One of these things is not like the others. I mean, what kind of name is Solidus anyway? (It’s the proper name for what your Earth culture calls the ‘forward slash’ but it sounds so much like a name for a wizard that I have been waiting 16 years to name a wizard that. It feels good to be free of the burden, like the one ring is finally destroyed. My quest is at an end. Yet some people don’t put over a decade of thought into the perfect character name? Apparently? I have met them but I’m still not sure they exist.)

Oh yeah, baby! That’s right, melon-farmers, we’re doing one of these. We are doing. One of these. And by “one of these” I, of course, mean a webcomic storyline in which all of the characters play a tabletop RPG and you get to see them as their in-game characters having adventures in the world of the game. I have always wanted to do One of These. So it was just a simple matter of starting a webcomic, uploading comics to the website for fifteen years in which nobody plays any TTRPGs and then starting a storyline in which they do. Child’s play.

Now, that previous paragraph contains a single inaccuracy. I haven’t always wanted to do one of these, I’ve wanted to do one of these since I saw Scott Kutz do it in his webcomic PVP back in 2001. Fun fact: that storyline was actually my introduction to the game of Dungeons & Dragons. Scott made making a webcomic and playing D&D look so fun that I’ve spent the last 20 years doing both of those things.

So, full disclosure, this storyline is influenced by, inspired by, a deliberate homage to, whatever you want to call it, that PvP storyline and all of the subsequent D&D comics in the PvP archives. Yes, this is absolutely necessary. Yes, I know it’s a trope now. We’ve all seen the episode of Community where they play D&D, we’ve all seen that episode of Big Bang Theory where they get just enough details wrong to let you know that nobody working on the show apart from one nerd stuff consultant has any idea what they’re talking about. But back in 2001 we didn’t have Critical Role or Flintlocks and Fireballs, we had webcartoonists who took us by the hand and led us into a world of adventure. And I’m pretty sure Scott Kurtz was the OG. At least, he was for me. For years before I rolled my first twenty-sided dice I called D&D “the PvP game”. So, yeah, these days it’s “doing one of these” but for me it is and will always be “doing a PvP“, so consider this whole thing a big tribute to the original and best, the inimitable Scott Kurtz.
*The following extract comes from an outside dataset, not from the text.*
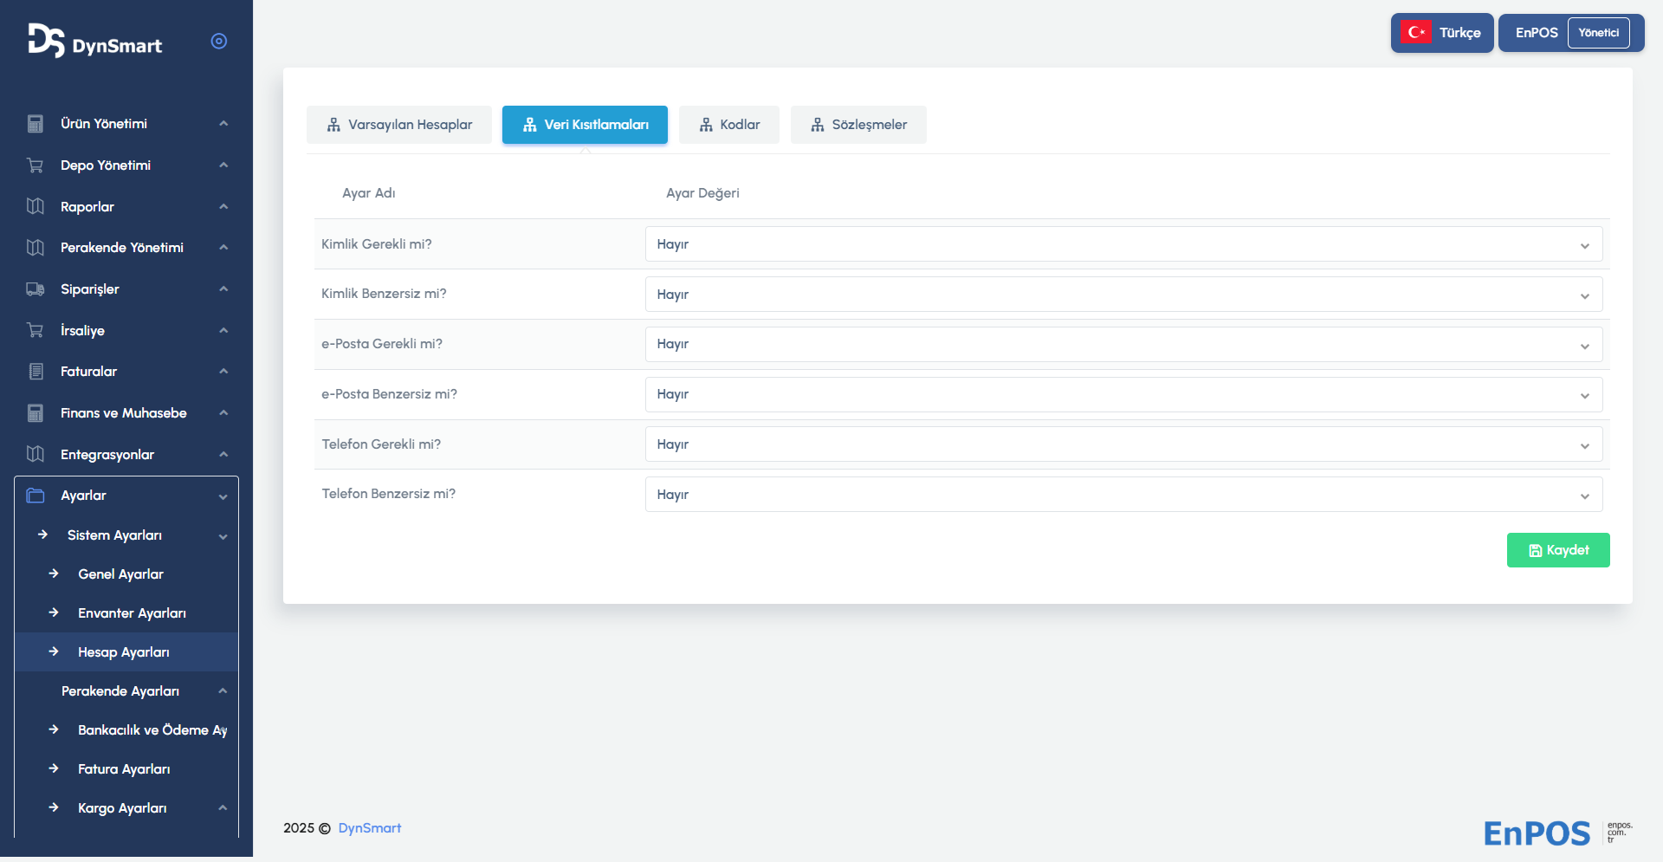Click the DynSmart logo icon

tap(46, 41)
Game respects game.

So you may notice this page looks… radically different… to any other strip in the archives. To tell you how we arrived there I need to show you even more of how the sausage gets made, so put on your disposable plastic aprons and rubber gloves and join me by the meat grinding machine. So when I write the scripts for the comic I don’t just write them a page at a time. It normally all comes out in a big stream of consciousness, then in redrafts I start breaking the thing up into separate scenes and finding the act breaks. Only when I have my sequence of scenes sprinkled with jokes do I start chopping them up into four-panel comic strips. So each page is a stand-alone gag, right, but when taken as a whole they flow into a whole story like a graphic novel (and you could argue the extent to which the individual pages stand alone… Yeah I see you, person who comes back to the website once every couple of years to binge an entire completed chapter). So anyway, I’m taking my 30-minute sitcom script and feeding it into a prosciutto slicer, and while this is going on I’m doing three other things at once:

1. showing the script to my guinea pig readers to see where the laughs fall
2. punching up laughs on individual pages
3. cutting pages that don’t move the story forward, aren’t funny or both

Why am I telling you all this? Well, as a byproduct I ended up with a weird page, this page, that try as I might I could not get it to fit into four panels. Too much story to cut down, not funny enough to justify being an awkward seven panels long, yet no good place to punch up the humour either. And my guinea pig, my wife who is five times smarter and funnier than me, all she can tell me is that what’s there on the page isn’t really working for her. The last two panels aren’t worth expanding on to make into their own separate page (and you don’t want to drag these moments out more than you have to) but they are funny, at least to me if not my wife. So it’s a problem page, my sausage-making machine had found a gristly prosciutto slice that it can’t slice any thinner. I need to back away from the mixed meat metaphors, this is getting out of ham.

So finally I realised the solution. Like Alexander the Great teleporting a mutated psychic octopus into the Gordion Knot, the simplest solution was the best. I cut the last two panels entirely. And let me tell you, it was excruciating. I had to murder a bunch of darlings to keep this storyline to a sensible length but this cut was the hardest. But I realised why it wasn’t quite working; it was just a reiteration of the punchline you see above. Not quite explaining the joke, but definitely gilding the lily. Then I realised I could save myself a lot of time by turning the top of the page into a big establishing shot, and the end product is what you see here.

Sorry, I’m rambling. I am just so stoked to be doing this storyline and taking it in all the weird and wonderful directions it goes, it’s basically a big Christmas present I’m giving to myself and I guess you can enjoy it too if you want.